Report each line of the records below that holds the word "Facebook".

[Excerpts from a dataset]
+-------+
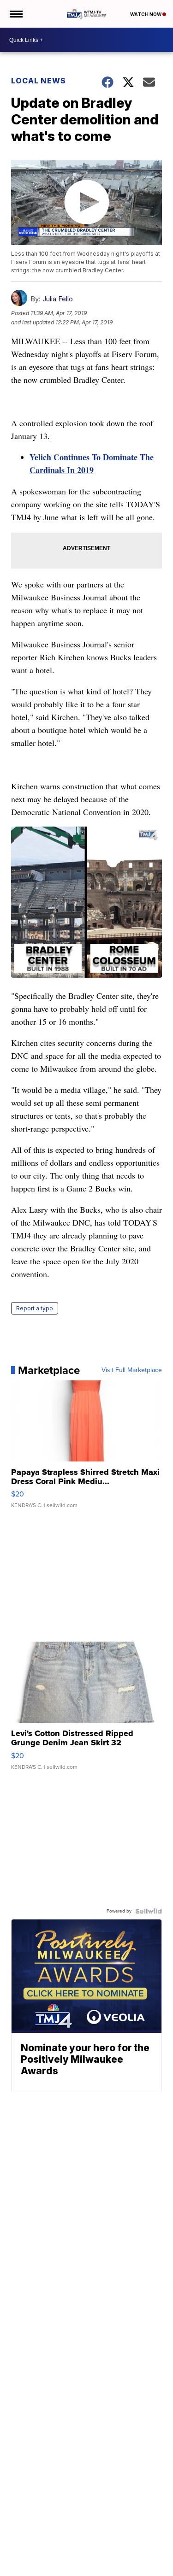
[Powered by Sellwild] (148, 1911)
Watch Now (146, 14)
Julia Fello (57, 298)
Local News (38, 80)
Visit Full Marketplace (131, 1370)
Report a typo (34, 1308)
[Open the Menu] (15, 13)
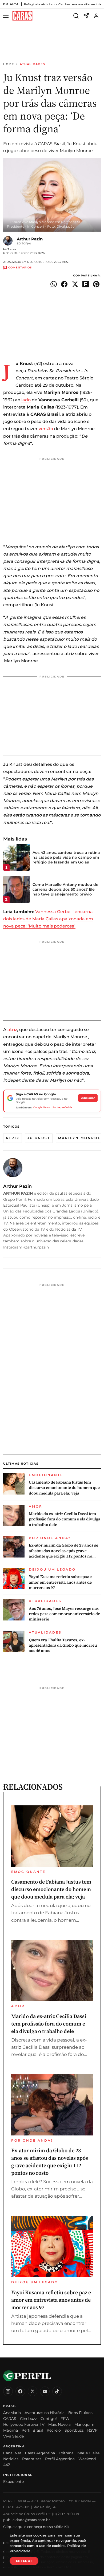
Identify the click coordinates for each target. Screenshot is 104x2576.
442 (6, 2464)
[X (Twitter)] (32, 2391)
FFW (65, 2418)
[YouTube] (45, 2391)
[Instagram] (8, 2391)
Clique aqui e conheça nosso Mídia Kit (36, 2527)
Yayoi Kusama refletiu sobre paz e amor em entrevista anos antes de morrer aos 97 (60, 1582)
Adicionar (88, 1098)
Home (8, 64)
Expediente (13, 2481)
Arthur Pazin (30, 238)
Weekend (87, 2458)
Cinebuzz (28, 2418)
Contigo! (49, 2418)
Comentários (20, 268)
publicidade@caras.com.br (26, 2520)
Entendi (24, 2561)
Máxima (10, 2430)
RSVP (92, 2430)
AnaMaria (12, 2412)
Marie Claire (88, 2453)
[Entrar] (96, 15)
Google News (41, 1107)
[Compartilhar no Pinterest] (96, 284)
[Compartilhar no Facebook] (64, 284)
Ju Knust (38, 1138)
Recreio (54, 2430)
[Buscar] (76, 15)
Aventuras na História (45, 2412)
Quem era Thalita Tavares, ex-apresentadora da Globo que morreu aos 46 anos (63, 1645)
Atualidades (32, 64)
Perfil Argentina (60, 2458)
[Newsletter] (86, 15)
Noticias (10, 2458)
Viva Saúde (13, 2436)
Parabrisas (31, 2458)
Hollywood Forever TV (24, 2424)
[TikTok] (57, 2391)
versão (46, 428)
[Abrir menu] (6, 15)
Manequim (84, 2424)
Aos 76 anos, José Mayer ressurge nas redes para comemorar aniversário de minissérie (64, 1614)
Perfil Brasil (32, 2430)
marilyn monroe (79, 1138)
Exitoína (66, 2453)
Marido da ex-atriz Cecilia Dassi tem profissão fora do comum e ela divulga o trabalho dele (64, 1519)
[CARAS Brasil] (22, 16)
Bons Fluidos (80, 2412)
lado (26, 399)
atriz (12, 1029)
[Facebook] (20, 2391)
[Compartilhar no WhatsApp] (53, 284)
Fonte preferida (62, 1107)
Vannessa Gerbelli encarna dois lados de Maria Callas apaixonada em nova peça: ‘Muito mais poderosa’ (48, 919)
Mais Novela (59, 2424)
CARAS (9, 2418)
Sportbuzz (74, 2430)
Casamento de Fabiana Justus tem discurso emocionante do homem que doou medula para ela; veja (64, 1488)
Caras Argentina (40, 2453)
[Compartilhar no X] (74, 284)
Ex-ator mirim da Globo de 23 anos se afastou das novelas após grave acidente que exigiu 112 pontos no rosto (63, 1551)
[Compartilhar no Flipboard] (85, 284)
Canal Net (12, 2453)
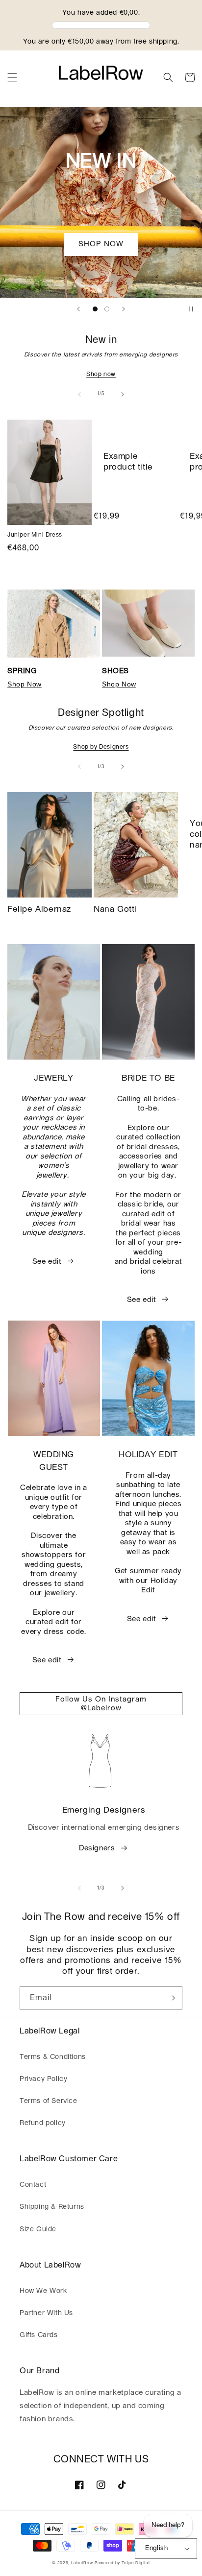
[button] (12, 77)
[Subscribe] (171, 1997)
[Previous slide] (78, 309)
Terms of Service (48, 2101)
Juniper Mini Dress (34, 535)
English (156, 2548)
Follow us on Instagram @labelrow (101, 1704)
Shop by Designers (100, 747)
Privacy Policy (43, 2079)
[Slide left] (79, 394)
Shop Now (24, 684)
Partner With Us (46, 2313)
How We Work (43, 2291)
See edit (47, 1261)
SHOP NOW (101, 244)
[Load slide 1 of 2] (95, 309)
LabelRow (82, 2563)
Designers (97, 1848)
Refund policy (43, 2123)
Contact (33, 2184)
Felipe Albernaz (39, 909)
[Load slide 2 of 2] (107, 309)
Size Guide (38, 2229)
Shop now (101, 374)
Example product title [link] (128, 461)
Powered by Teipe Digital (122, 2563)
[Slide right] (122, 394)
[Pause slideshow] (191, 309)
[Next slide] (123, 309)
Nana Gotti (115, 909)
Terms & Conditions (53, 2057)
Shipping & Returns (52, 2206)
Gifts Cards (39, 2335)
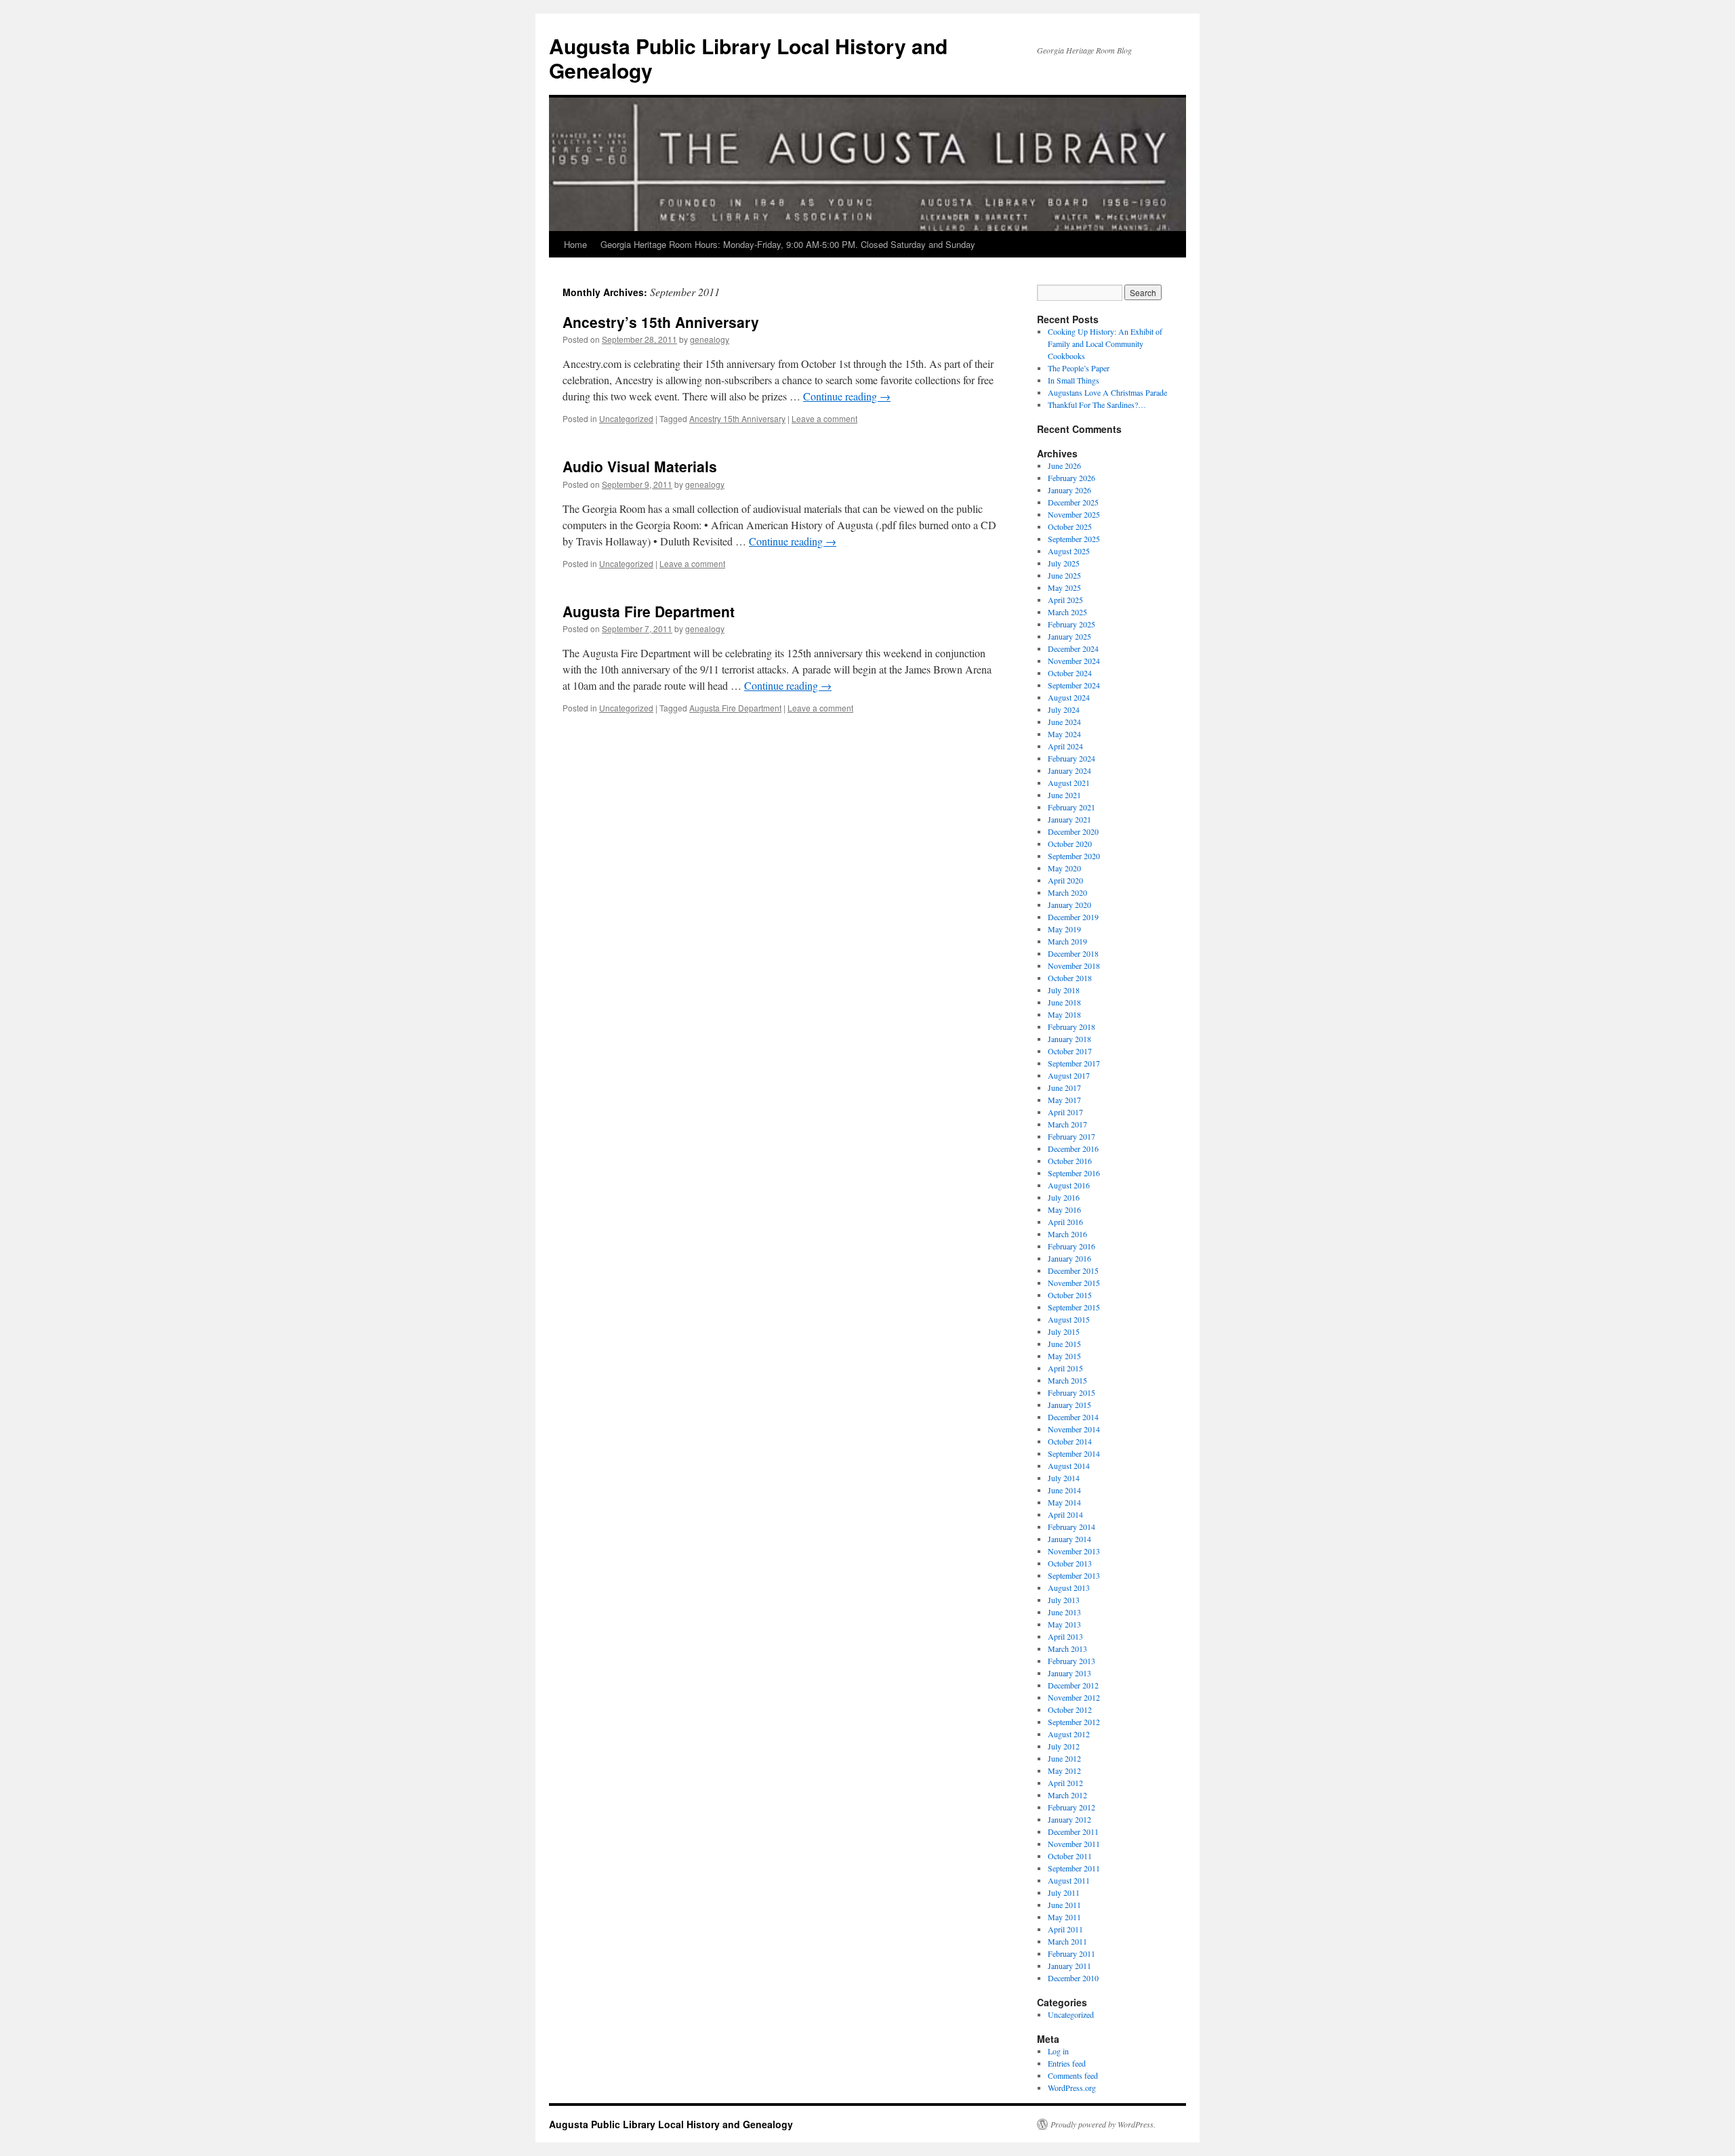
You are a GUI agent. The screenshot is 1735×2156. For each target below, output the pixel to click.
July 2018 (1064, 989)
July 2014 (1064, 1477)
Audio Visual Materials (640, 466)
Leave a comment (824, 418)
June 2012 (1064, 1758)
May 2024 (1064, 733)
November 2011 (1074, 1843)
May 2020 (1064, 868)
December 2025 (1073, 502)
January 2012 (1069, 1819)
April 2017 (1065, 1111)
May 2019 (1064, 929)
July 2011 (1064, 1892)
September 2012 (1074, 1721)
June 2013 (1064, 1611)
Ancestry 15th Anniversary (737, 418)
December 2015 (1073, 1270)
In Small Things (1073, 380)
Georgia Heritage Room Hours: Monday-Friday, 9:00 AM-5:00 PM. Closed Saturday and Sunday (787, 244)
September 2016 (1074, 1172)
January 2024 (1069, 770)
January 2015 (1069, 1404)
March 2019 (1067, 941)
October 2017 (1070, 1050)
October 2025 (1070, 526)
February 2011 (1071, 1953)
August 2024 (1069, 697)
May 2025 (1064, 587)
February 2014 (1071, 1526)
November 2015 (1074, 1282)
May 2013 (1064, 1624)
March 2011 (1067, 1941)
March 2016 (1067, 1233)
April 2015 (1065, 1368)
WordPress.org (1072, 2087)
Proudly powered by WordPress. (1103, 2124)
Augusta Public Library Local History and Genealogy (748, 58)
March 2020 (1067, 892)
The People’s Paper (1078, 367)
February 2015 (1071, 1392)
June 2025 (1064, 575)
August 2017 (1069, 1075)
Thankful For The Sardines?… (1097, 404)
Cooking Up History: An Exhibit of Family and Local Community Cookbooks (1105, 343)
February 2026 (1071, 477)
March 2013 (1067, 1648)
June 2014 (1064, 1490)
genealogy (709, 339)
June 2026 (1064, 465)
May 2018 (1064, 1014)
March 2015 (1067, 1380)
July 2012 (1064, 1746)
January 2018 (1069, 1038)
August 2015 (1069, 1319)
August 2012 (1069, 1733)
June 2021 (1064, 794)
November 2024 (1074, 660)
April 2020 (1065, 880)
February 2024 (1071, 758)
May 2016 (1064, 1209)
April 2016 (1065, 1221)
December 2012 (1073, 1685)
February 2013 (1071, 1660)
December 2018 (1073, 953)
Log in (1058, 2051)
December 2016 (1073, 1148)
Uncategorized (626, 418)
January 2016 (1069, 1258)
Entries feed (1067, 2063)
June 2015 (1064, 1343)
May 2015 (1064, 1355)
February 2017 (1071, 1136)
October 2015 (1070, 1294)
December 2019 (1073, 916)
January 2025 (1069, 636)
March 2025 (1067, 611)
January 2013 (1069, 1672)
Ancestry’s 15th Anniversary (661, 322)
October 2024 (1070, 672)
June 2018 (1064, 1002)
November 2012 (1074, 1697)
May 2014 (1064, 1502)
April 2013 (1065, 1636)
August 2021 (1069, 782)
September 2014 (1074, 1453)
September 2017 (1074, 1063)
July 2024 (1064, 709)
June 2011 (1064, 1904)
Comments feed (1073, 2075)
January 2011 (1069, 1965)
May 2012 (1064, 1770)
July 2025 (1064, 563)
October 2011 (1070, 1855)
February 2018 (1071, 1026)
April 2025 (1065, 599)
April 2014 (1065, 1514)
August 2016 (1069, 1185)
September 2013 (1074, 1575)
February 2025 (1071, 624)
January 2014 (1069, 1538)
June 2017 (1064, 1087)
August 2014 (1069, 1465)
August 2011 (1069, 1880)
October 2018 (1070, 977)
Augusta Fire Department (649, 611)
+-------+
RESPONSE AREA:
[Compartilhar no Facebook] (64, 284)
[Facebook] (20, 2391)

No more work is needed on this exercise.